Segment Start: Record extracts

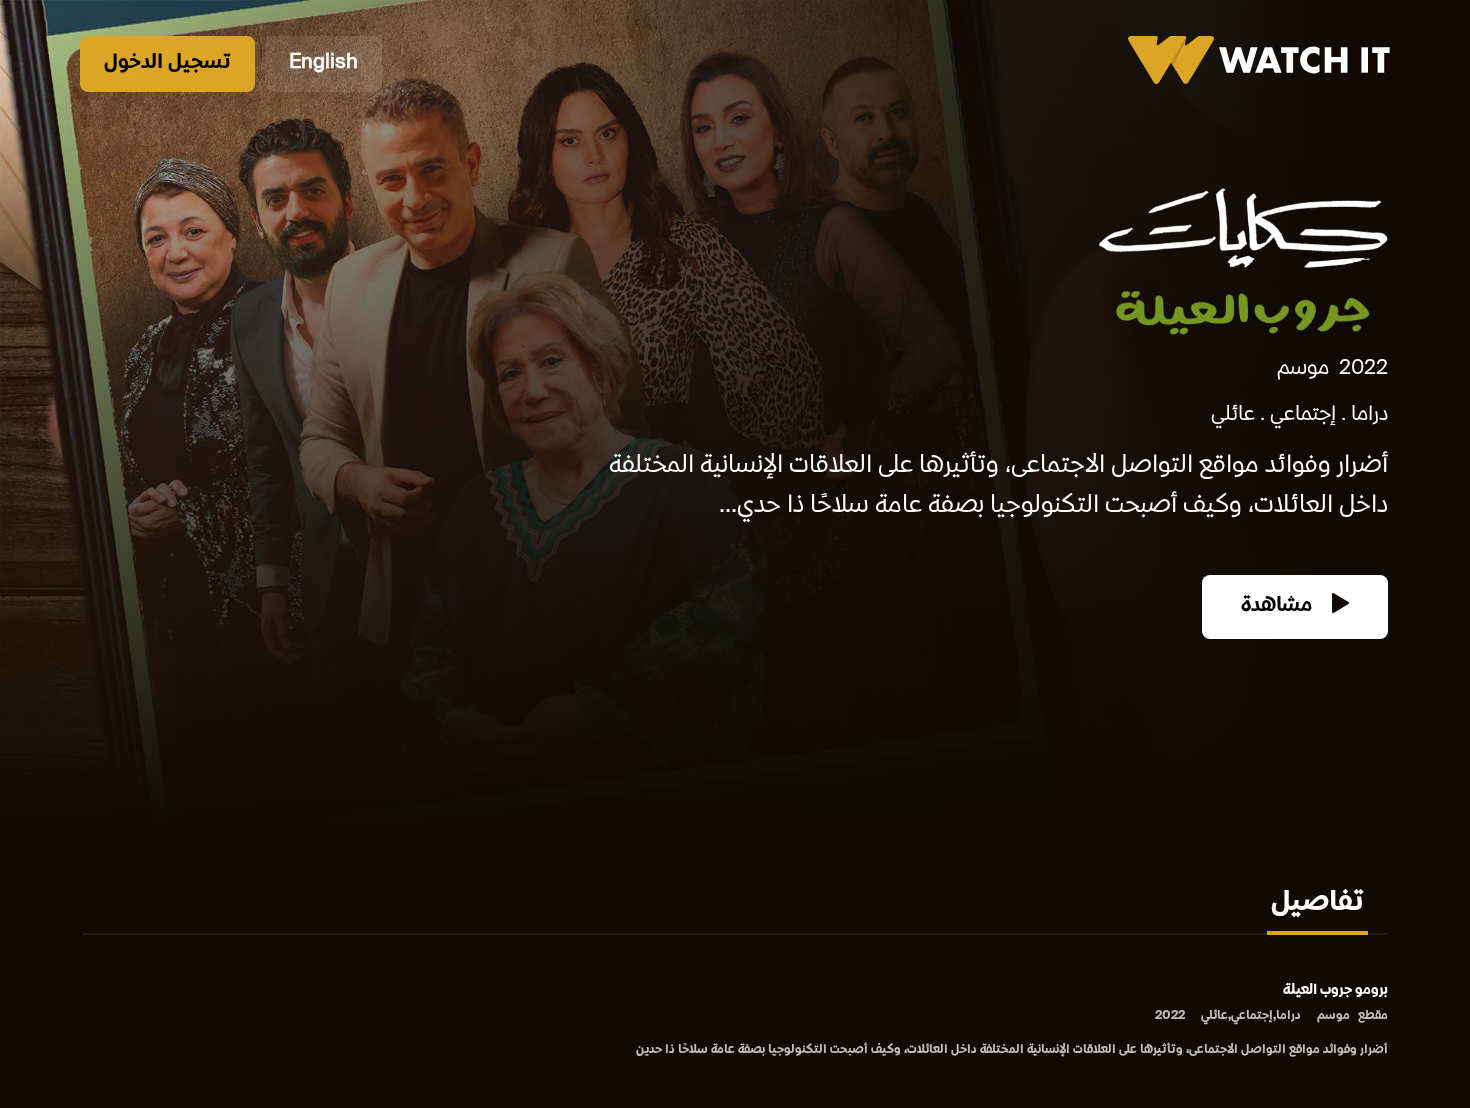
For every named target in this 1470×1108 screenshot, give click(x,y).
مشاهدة (1279, 606)
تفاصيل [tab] (1317, 904)
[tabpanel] (735, 1021)
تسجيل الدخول (167, 63)
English (323, 63)
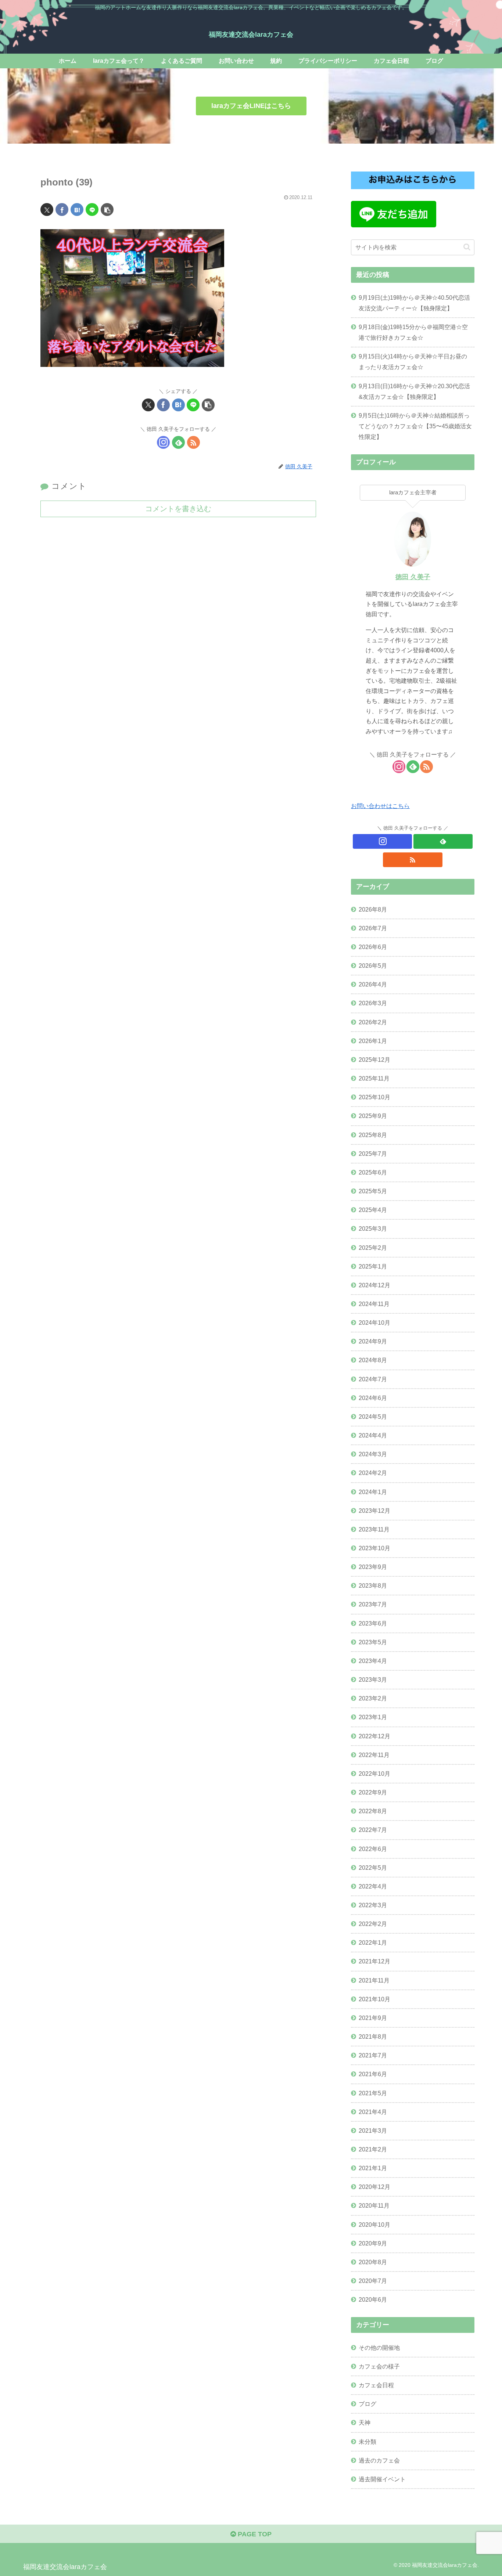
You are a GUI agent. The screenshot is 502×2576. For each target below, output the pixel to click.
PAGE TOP (254, 2534)
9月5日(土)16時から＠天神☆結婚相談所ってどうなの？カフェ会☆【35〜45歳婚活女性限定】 (415, 426)
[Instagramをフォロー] (163, 442)
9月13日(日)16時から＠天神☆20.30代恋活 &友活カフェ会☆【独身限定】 (414, 391)
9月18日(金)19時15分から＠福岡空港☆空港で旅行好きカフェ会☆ (413, 332)
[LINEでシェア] (92, 209)
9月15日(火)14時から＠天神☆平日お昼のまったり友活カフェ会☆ (413, 361)
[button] (107, 209)
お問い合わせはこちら (380, 805)
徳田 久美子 (412, 577)
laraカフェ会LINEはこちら (251, 105)
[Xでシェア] (46, 209)
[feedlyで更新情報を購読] (178, 442)
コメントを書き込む (178, 509)
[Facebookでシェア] (61, 209)
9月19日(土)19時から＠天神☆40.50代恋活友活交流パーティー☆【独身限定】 (414, 302)
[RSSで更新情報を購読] (193, 442)
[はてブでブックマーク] (77, 209)
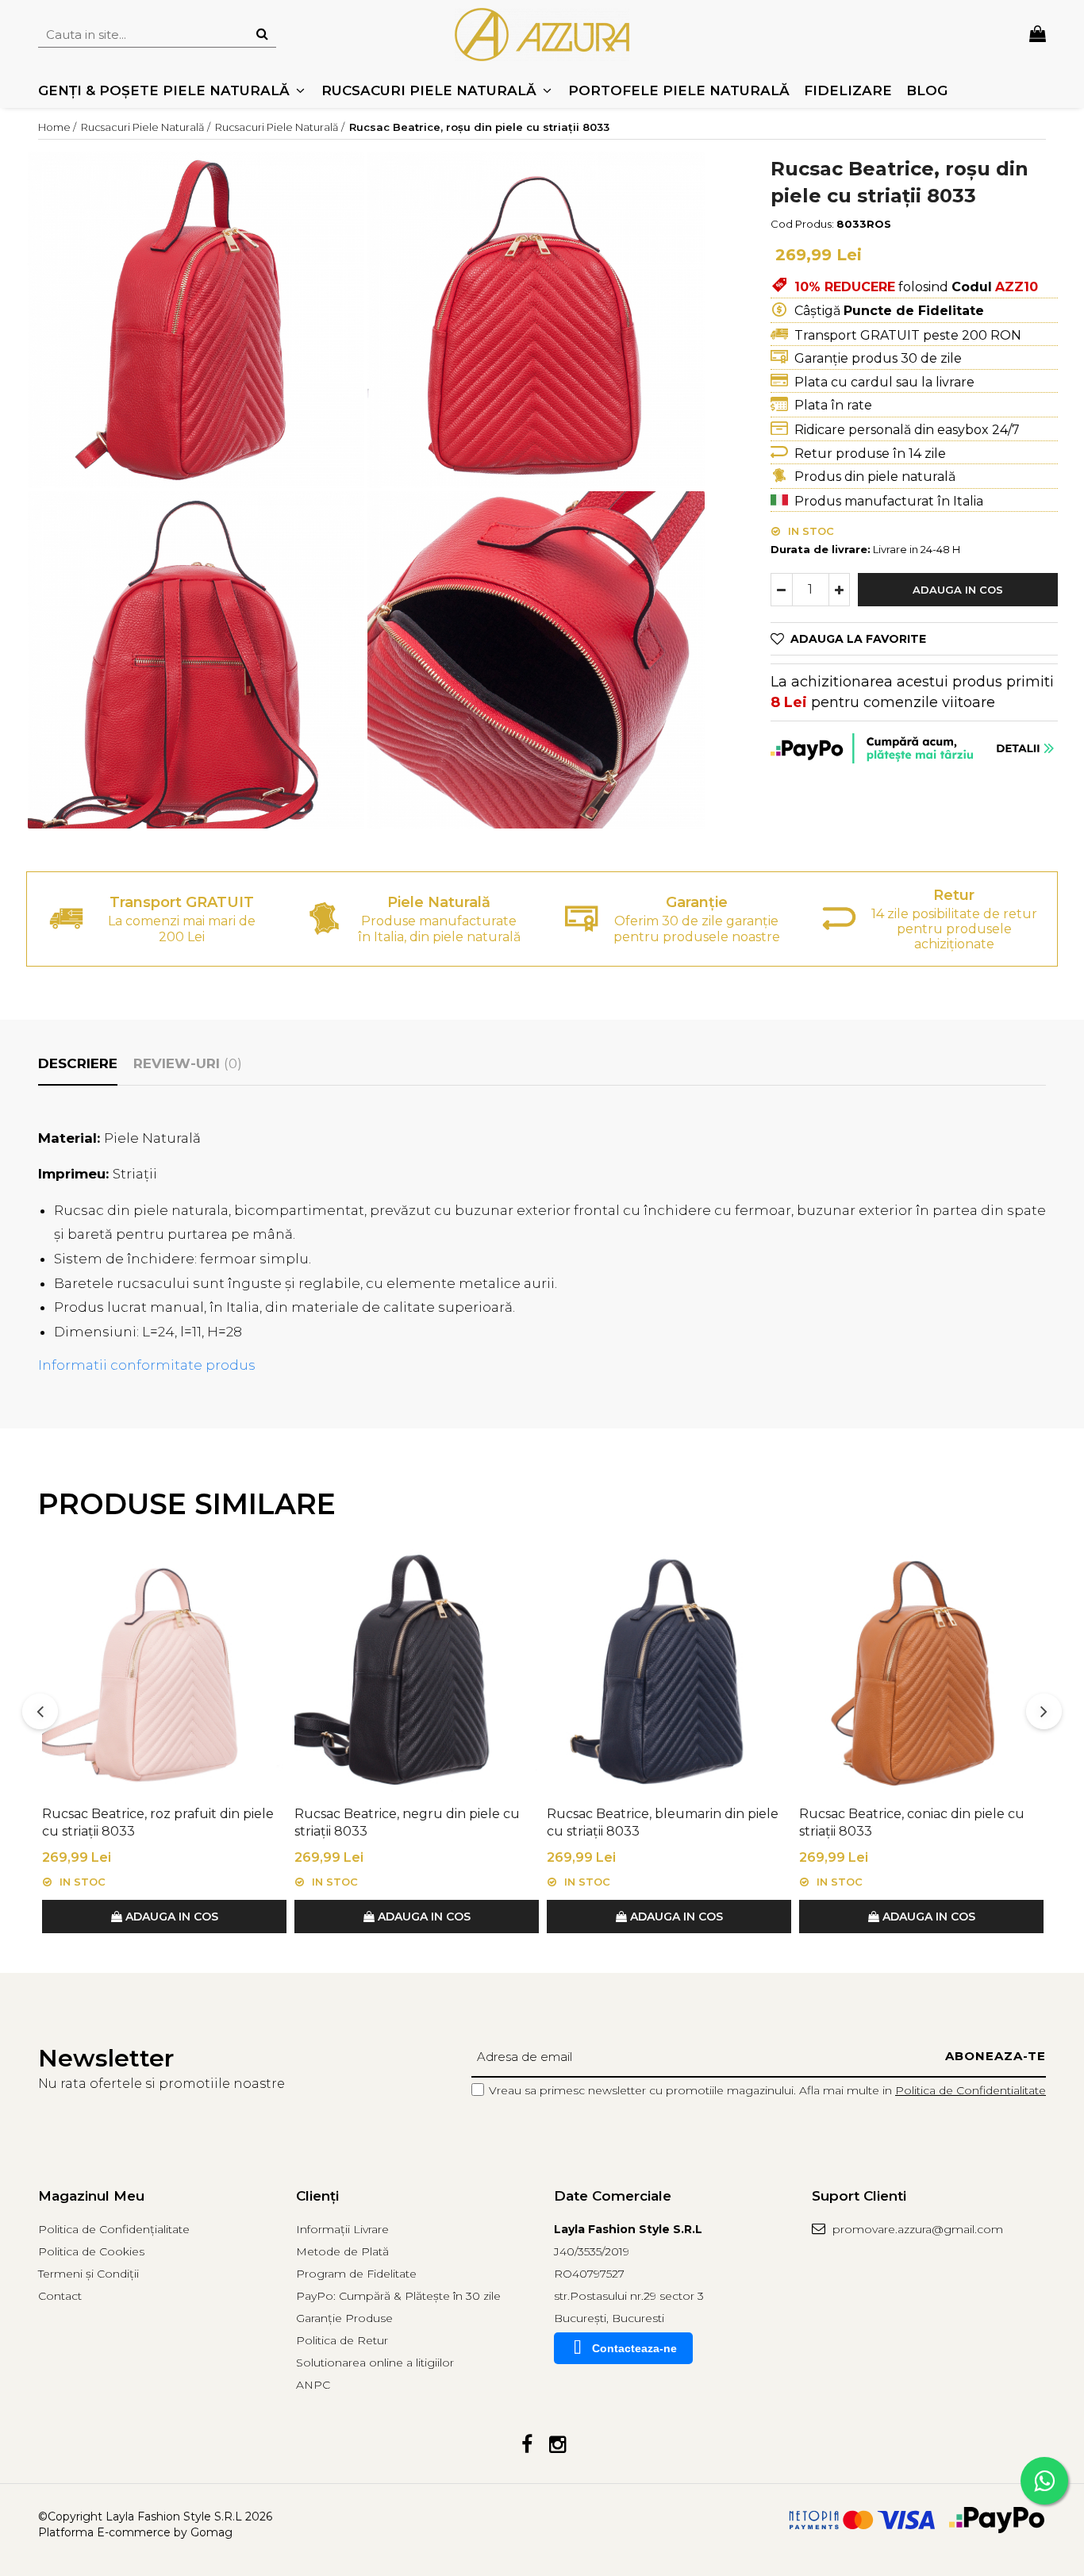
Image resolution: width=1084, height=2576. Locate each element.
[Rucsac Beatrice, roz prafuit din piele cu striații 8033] (164, 1671)
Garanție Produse (344, 2318)
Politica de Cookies (91, 2251)
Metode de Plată (342, 2251)
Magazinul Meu (91, 2196)
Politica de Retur (342, 2340)
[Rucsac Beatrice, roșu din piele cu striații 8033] (196, 320)
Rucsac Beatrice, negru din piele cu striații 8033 (407, 1822)
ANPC (313, 2385)
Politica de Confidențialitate (114, 2229)
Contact (60, 2296)
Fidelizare (848, 90)
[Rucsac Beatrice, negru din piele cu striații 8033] (416, 1671)
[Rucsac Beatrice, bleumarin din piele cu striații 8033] (669, 1671)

Segment End: Record extracts

Excerpt from the records above: set down only the lines from the one that contains "تسجيل الدخول (167, 63)" through the one that contains "[Rucsac Beatrice, roșu", inclusive, word for word. Pictures stay out.

تسجيل الدخول (167, 63)
English (323, 63)
You are a GUI agent. The screenshot is 502×2576. For each target below, output the pixel to click.
PAGE TOP (254, 2534)
9月5日(土)16時から＠天神☆結婚相談所ってどうなの？カフェ会☆【35〜45歳婚活女性限定】 (415, 426)
[Instagramをフォロー] (163, 442)
9月13日(日)16時から＠天神☆20.30代恋活 &友活カフェ会☆【独身限定】 (414, 391)
9月18日(金)19時15分から＠福岡空港☆空港で旅行好きカフェ会☆ (413, 332)
[LINEでシェア] (92, 209)
9月15日(火)14時から＠天神☆平日お昼のまったり友活カフェ会☆ (413, 361)
[button] (107, 209)
お問い合わせはこちら (380, 805)
徳田 久美子 (412, 577)
laraカフェ会LINEはこちら (251, 105)
[Xでシェア] (46, 209)
[feedlyで更新情報を購読] (178, 442)
コメントを書き込む (178, 509)
[Facebookでシェア] (61, 209)
9月19日(土)19時から＠天神☆40.50代恋活友活交流パーティー☆【独身限定】 (414, 302)
[RSSで更新情報を購読] (193, 442)
[はてブでブックマーク] (77, 209)
Image resolution: width=1084, height=2576. Locate each element.
[Rucsac Beatrice, roz prafuit din piele cu striații 8033] (164, 1671)
Garanție Produse (344, 2318)
Politica de Cookies (91, 2251)
Metode de Plată (342, 2251)
Magazinul Meu (91, 2196)
Politica de Retur (342, 2340)
[Rucsac Beatrice, roșu din piele cu striații 8033] (196, 320)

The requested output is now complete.